Clause 18 struck out.

Clauses 19 to 26 agreed to.

Clauses 26 to 30 inclusive struck out.

Clause 31 agreed to.

Clause 32 struck out.

Clause 33 agreed to.

Clause 34 (Application of Act to existing Certified Schools),

MR. WHALLEY

said, he wished to draw the attention of the Committee to the fact, that in the neighbourhood of the Metropolis several of the existing schools had been made use of for the purpose of maintaining monasteries and nunneries. The monies granted for these institutions had been converted to the support of establishments which were absolutely illegal.

Clause postponed.

MR. BUXTON

said, that in the absence of his hon.
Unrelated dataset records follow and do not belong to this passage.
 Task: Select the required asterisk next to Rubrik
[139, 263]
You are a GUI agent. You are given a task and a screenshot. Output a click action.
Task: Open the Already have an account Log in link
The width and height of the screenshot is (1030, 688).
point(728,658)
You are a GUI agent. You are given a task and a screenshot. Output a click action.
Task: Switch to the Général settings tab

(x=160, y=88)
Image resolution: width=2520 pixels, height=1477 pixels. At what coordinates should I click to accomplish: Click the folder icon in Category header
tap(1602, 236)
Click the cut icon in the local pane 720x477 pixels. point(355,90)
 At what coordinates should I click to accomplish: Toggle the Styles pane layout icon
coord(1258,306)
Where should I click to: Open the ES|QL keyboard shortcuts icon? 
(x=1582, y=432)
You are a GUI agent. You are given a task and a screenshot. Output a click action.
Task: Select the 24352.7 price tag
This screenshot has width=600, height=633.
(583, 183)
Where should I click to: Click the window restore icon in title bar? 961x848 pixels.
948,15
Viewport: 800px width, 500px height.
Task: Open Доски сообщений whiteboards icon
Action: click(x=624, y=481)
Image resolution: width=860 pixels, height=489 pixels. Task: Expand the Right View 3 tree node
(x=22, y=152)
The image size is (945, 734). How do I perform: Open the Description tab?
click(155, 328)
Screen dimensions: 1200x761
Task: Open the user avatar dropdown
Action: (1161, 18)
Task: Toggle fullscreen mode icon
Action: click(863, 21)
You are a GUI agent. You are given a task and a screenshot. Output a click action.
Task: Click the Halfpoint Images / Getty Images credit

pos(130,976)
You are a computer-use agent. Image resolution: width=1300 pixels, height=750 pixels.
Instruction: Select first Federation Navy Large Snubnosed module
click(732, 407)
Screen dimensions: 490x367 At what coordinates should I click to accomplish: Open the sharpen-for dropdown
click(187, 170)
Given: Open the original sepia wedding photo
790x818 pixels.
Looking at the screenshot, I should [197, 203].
Friend (Sir Stafford Northcote) he would move as an additional clause, that On the application of the parent, or of the managers, or of the guardians who may be liable to make any repayment as aforesaid on account of any child, any justices of the county in which the school is situate, if satisfied that a suitable employment in life has been provided for the child, or that there is otherwise sufficient cause, may discharge the child from the school before the full expiration of the period for which he has been sent there.

MR. CAVE

thought the clause unnecessary. Under the present system, application was made to the Inspector of Schools for a Secretary of Slate's order for discharging a child, and the reply usually came by return of post.

SIR GEORGE LEWIS

said, the Secretary of State would feel it his duty to discharge the child under the circumstances stated without the intervention of a justice of the peace.

MR. SCLATER-BOOTH

supported the clause.

Clause agreed to.

House resumed.

Bill reported; as amended, to be considered on Monday, 1st July.